Reporter: Ridwan Nanda Mulyana | Editor: Anna Suci Perwitasari
Namun, AP3I belum secara tegas menjamin para pelaku usaha smelter bisa segera menerapkan HPM sebagai acuan transaksi bijih nikel, meski pemerintah telah membentuk tim pengawas. Sebab, pelaku usaha smelter masih berharap adanya penyesuaian formula pada pengaturan tata niaga nikel ini,
"Tunggu adanya penyesuaian kecil formula," kata Prihadi tanpa menjelaskan penyesuaian formula yang diharapkan pelaku usaha smelter.
Adapun, HPM logam nikel yang tercantum dalam Permen ESDM No. 11/2020 merupakan harga batas bawah (floor price) yang harus ditaati oleh penambang dan smelter. Sekalipun harga transaksi lebih rendah dari HPM pada periode tertentu atau karena ada penalti atas mineral pengotor (impurties), penjualan dapat dilakukan di bawah HPM dengan selisih paling tinggi 3%.
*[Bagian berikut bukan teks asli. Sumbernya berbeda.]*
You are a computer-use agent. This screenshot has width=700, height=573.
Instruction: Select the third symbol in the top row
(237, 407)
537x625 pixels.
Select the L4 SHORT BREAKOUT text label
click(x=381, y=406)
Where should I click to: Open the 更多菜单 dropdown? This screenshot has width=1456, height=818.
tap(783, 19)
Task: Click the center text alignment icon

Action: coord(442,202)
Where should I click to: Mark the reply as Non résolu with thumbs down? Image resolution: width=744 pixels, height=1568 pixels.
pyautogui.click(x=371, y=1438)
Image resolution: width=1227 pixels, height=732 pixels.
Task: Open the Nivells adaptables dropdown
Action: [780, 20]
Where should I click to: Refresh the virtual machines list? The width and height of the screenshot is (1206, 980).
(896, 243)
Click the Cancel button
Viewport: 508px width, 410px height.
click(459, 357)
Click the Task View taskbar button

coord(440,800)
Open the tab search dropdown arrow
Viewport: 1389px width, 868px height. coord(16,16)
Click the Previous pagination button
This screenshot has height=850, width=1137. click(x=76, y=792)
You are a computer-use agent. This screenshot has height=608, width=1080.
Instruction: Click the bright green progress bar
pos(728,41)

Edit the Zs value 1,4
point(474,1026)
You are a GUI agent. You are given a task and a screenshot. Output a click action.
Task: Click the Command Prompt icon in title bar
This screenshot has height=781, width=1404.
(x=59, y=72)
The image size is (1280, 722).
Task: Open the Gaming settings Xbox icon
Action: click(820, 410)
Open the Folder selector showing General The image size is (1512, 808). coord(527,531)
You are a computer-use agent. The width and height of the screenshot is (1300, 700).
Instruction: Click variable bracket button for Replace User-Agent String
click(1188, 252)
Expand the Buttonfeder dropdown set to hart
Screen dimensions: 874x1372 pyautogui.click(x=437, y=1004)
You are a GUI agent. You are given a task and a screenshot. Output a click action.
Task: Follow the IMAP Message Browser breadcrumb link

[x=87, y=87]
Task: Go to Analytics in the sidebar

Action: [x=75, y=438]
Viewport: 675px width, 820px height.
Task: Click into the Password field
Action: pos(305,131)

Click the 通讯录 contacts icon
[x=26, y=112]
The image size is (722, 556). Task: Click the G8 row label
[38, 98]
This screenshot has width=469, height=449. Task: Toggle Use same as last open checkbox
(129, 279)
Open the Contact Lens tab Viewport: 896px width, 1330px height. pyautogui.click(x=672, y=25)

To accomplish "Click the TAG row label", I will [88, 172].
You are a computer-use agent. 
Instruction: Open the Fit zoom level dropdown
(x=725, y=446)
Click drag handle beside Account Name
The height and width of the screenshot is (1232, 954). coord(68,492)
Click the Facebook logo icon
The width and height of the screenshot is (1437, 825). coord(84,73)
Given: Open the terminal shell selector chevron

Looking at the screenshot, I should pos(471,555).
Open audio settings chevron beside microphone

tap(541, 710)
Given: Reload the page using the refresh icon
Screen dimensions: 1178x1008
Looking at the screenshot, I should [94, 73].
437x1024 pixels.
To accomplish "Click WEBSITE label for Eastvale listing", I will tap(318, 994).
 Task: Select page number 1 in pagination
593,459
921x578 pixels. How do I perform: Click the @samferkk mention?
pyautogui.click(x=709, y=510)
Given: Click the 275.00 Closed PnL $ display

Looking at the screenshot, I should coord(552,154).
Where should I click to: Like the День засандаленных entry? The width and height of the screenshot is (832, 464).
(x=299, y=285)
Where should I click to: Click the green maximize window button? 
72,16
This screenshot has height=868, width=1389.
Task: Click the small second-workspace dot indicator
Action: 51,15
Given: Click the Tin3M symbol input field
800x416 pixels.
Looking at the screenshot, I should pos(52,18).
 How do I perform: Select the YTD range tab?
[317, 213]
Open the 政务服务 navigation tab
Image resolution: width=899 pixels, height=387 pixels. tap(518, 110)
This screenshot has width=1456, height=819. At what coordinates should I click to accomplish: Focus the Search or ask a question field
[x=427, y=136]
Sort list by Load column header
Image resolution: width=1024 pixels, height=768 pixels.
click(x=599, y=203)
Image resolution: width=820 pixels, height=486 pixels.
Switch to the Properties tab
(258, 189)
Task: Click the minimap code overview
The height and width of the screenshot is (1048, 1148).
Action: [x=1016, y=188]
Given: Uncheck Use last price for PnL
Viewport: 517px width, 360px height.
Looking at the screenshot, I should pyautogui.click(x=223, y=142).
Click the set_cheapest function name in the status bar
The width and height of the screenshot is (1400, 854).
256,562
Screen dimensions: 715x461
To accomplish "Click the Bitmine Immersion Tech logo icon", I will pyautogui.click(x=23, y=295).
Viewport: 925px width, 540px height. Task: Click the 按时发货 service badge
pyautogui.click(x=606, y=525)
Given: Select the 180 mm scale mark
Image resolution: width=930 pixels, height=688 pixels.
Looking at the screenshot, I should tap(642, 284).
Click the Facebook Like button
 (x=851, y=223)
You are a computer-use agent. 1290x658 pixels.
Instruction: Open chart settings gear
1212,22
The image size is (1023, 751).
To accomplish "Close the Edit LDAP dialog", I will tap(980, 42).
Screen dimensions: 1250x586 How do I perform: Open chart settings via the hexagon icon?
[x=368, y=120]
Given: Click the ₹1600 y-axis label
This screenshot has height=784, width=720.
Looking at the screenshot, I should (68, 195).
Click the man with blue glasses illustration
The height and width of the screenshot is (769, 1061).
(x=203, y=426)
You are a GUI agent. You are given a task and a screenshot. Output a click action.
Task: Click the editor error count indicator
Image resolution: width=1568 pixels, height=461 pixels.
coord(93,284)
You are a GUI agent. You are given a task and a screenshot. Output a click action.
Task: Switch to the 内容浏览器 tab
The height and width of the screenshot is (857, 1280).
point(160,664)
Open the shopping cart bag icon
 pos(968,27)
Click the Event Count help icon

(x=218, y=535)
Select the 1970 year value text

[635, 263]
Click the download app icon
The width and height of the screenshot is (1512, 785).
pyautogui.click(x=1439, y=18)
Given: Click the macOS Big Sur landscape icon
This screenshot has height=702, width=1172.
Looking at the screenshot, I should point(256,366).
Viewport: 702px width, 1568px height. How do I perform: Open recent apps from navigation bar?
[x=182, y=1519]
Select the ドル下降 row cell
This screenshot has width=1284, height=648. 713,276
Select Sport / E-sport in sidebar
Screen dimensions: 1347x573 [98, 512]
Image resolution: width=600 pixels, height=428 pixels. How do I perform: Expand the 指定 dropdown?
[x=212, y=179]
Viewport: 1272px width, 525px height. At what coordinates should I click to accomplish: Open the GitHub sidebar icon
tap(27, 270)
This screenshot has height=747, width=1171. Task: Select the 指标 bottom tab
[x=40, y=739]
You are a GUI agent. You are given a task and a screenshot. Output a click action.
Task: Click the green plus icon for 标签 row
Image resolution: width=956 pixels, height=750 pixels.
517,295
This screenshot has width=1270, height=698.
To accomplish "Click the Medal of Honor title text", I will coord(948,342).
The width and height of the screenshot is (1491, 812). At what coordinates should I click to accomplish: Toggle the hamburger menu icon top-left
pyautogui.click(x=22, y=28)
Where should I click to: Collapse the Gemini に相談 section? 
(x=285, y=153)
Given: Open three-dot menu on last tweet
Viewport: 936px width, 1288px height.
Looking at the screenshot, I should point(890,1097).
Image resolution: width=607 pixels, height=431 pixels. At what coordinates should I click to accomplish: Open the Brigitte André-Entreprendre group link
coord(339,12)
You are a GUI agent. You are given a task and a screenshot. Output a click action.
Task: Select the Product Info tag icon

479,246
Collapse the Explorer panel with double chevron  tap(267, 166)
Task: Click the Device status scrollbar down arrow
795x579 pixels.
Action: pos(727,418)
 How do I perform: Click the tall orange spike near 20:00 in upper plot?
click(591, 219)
Baca Juga: Tebitkan aturan, Menko Luhut bentuk tim kerja awasi harga nikel domestik
Untuk memastikan berlakunya HPM pada tata niaga nikel, pemerintah membentuk tim kerja pengawasan. Menteri Koordinator Bidang Kemaritiman dan Investasi (Menko Marves) Luhut Binsar Pandjaitan menerbitkan Keputusan Menko Marves Nomor 108 tahun 2020, pada 13 Agustus 2020.
Beleid tersebut menyebutkan, tim kerja tersebut melakukan tugas teknis pengawasan terhadap transaksi jual beli bijih nikel antara pelaku usaha pertambangan dan smelter. Ada tujuh cakupan tugas dari tim kerja tersebut.
Pertama, memastikan harga yang digunakan dalam transaksi jual/beli bijih nikel sesuai dengan HPM. Kedua, memastikan bijih yang diperjualbelikan merupakan bijih yang ditambang dari wilayah IUP yang telah berstatus Clean and Clear serta sesuai dengan kontrak yang disepakati.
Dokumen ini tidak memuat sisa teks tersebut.